High Availability/Disaster Recovery

Our consultants will help you design and implement a High Availability solution that will fit your SAP environment. We can also design a Disaster Recovery plan that fits your needs and your downtime expectations.

High Availability and Disaster Recovery are not necessarily mutually exclusive. In fact, they are both important in delivering constant levels of business productivity. When both concepts are applied in concert, they can help organizations achieve extremely high levels of fault tolerance.

Importance of High Availability

High-availability clusters are groups of computers that support server applications that can be reliably utilized with a minimum amount of down-time. They operate by using high availability software to harness redundant computers in groups or clusters that provide continued service when system components fail. Without clustering, if a server running a particular application crashes, the application will be unavailable until the crashed server is fixed. HA clustering remedies this situation by detecting hardware/software faults, and immediately restarting the application on another system without requiring administrative intervention, a process known as failover.

Importance of Disaster Recovery

Recent research supports the idea that implementing a more holistic pre-disaster planning approach is more cost-effective in the long run. Every $1 spent on hazard mitigation saves society $4 in response and recovery costs.

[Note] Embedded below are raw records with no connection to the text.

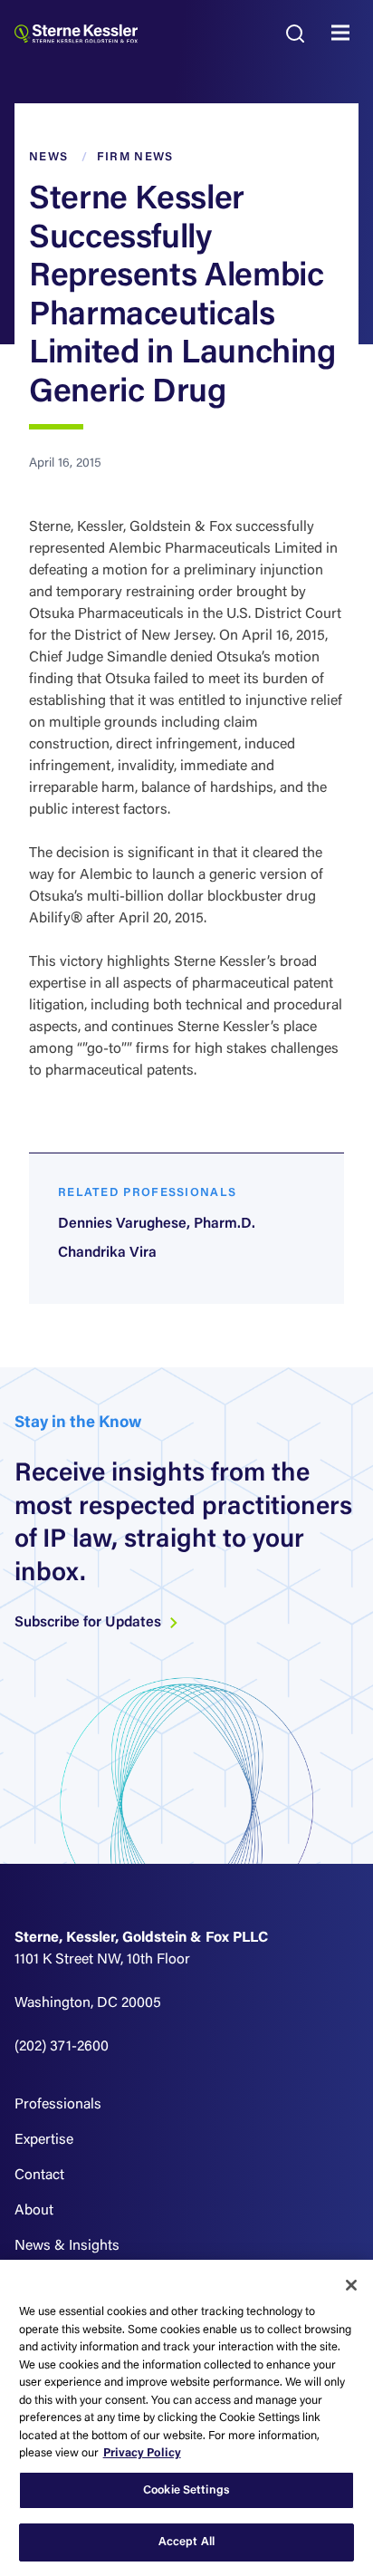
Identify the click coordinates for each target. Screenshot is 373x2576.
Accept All (186, 2542)
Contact (39, 2175)
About (33, 2211)
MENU (345, 33)
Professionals (57, 2105)
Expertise (43, 2140)
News (48, 157)
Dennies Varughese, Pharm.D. (156, 1224)
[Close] (351, 2285)
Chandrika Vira (107, 1253)
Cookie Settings (186, 2490)
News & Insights (67, 2246)
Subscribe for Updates (89, 1623)
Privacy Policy (142, 2453)
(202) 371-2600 (61, 2047)
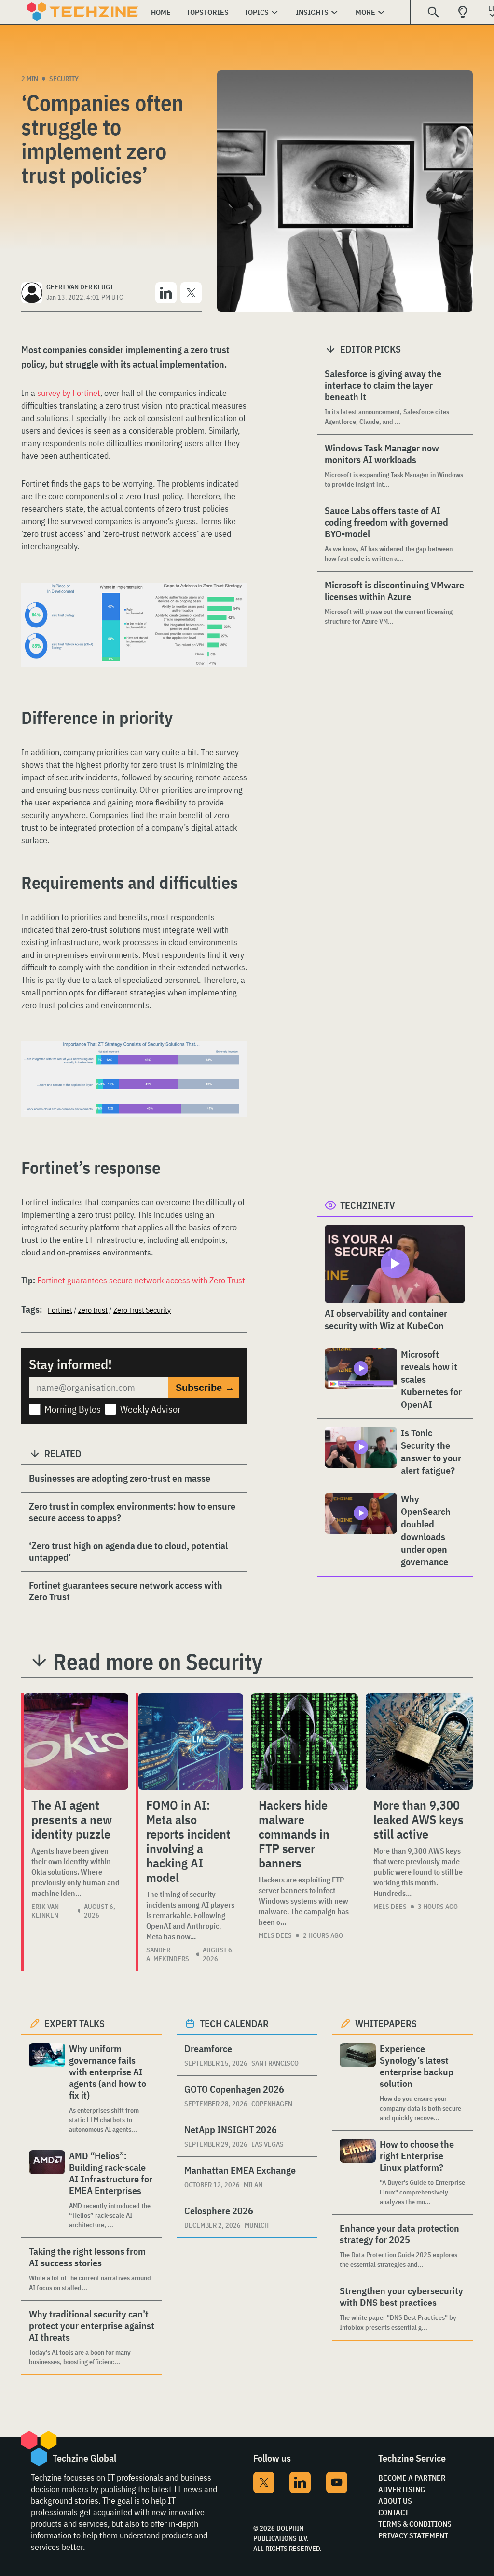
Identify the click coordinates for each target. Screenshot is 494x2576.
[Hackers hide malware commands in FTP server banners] (304, 1741)
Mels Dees (275, 1935)
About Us (395, 2501)
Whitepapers (386, 2023)
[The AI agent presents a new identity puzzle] (76, 1741)
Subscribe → (205, 1387)
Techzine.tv (367, 1205)
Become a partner (412, 2477)
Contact (393, 2512)
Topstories (207, 12)
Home (161, 12)
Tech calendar (234, 2023)
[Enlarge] (234, 609)
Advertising (401, 2489)
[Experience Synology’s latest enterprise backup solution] (358, 2083)
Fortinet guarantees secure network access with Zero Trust (141, 1280)
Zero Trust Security (142, 1310)
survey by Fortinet (68, 392)
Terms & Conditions (415, 2524)
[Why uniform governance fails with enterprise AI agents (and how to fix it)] (47, 2088)
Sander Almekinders (167, 1954)
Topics (256, 12)
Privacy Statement (413, 2535)
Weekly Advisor (150, 1409)
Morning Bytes (72, 1409)
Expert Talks (74, 2023)
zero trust (93, 1310)
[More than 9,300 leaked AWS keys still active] (419, 1741)
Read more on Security (157, 1661)
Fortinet (60, 1310)
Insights (312, 12)
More (365, 12)
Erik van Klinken (45, 1911)
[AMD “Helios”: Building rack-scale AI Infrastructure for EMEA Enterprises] (47, 2190)
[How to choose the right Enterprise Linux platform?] (358, 2173)
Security (64, 78)
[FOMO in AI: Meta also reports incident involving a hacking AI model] (190, 1741)
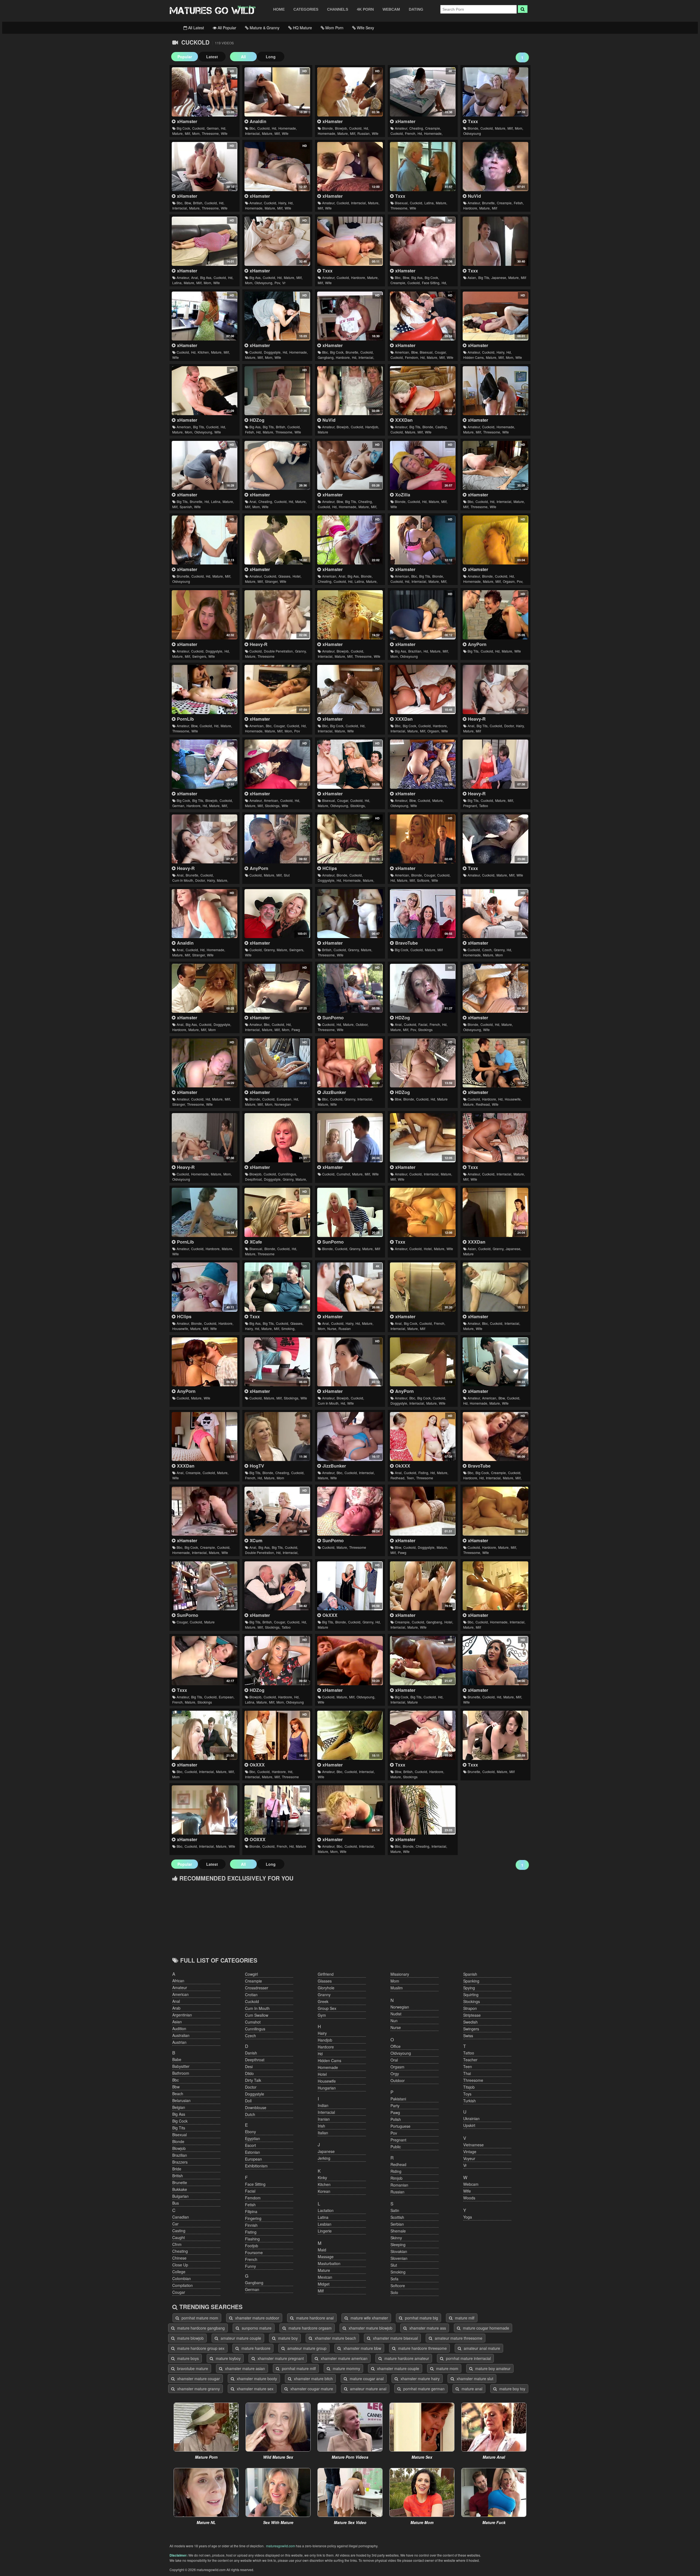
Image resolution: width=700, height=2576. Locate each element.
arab (176, 2008)
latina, (429, 202)
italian (323, 2132)
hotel (322, 2074)
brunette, (488, 202)
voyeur (469, 2158)
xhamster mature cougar (198, 2378)
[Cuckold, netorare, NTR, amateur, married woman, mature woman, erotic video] (495, 241)
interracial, (253, 133)
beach (177, 2093)
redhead (398, 2164)
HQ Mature (302, 27)
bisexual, (402, 202)
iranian (324, 2119)
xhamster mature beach (335, 2338)
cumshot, (344, 1174)
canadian (180, 2217)
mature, (177, 133)
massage (326, 2256)
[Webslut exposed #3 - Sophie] (350, 390)
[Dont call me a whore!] (422, 1212)
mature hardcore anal (314, 2318)
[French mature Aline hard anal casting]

2015 disaster recovery statistics suggest that downtime lasting for one hour can cost

  • small companies as much as $8,000,
  • mid-size organizations $74,000, and
  • large enterprises $700,000.

As IT systems have become increasingly critical to the smooth operation of a company, and arguably the economy as a whole, the importance of ensuring the continued operation of those systems, and their rapid recovery, has increased. For example, of companies that had a major loss of business data, 43% never reopen and 29% close within two years. As a result, preparation for continuation or recovery of systems needs to be taken very seriously. This involves a significant investment of time and money with the aim of ensuring minimal losses in the event of a disruptive event.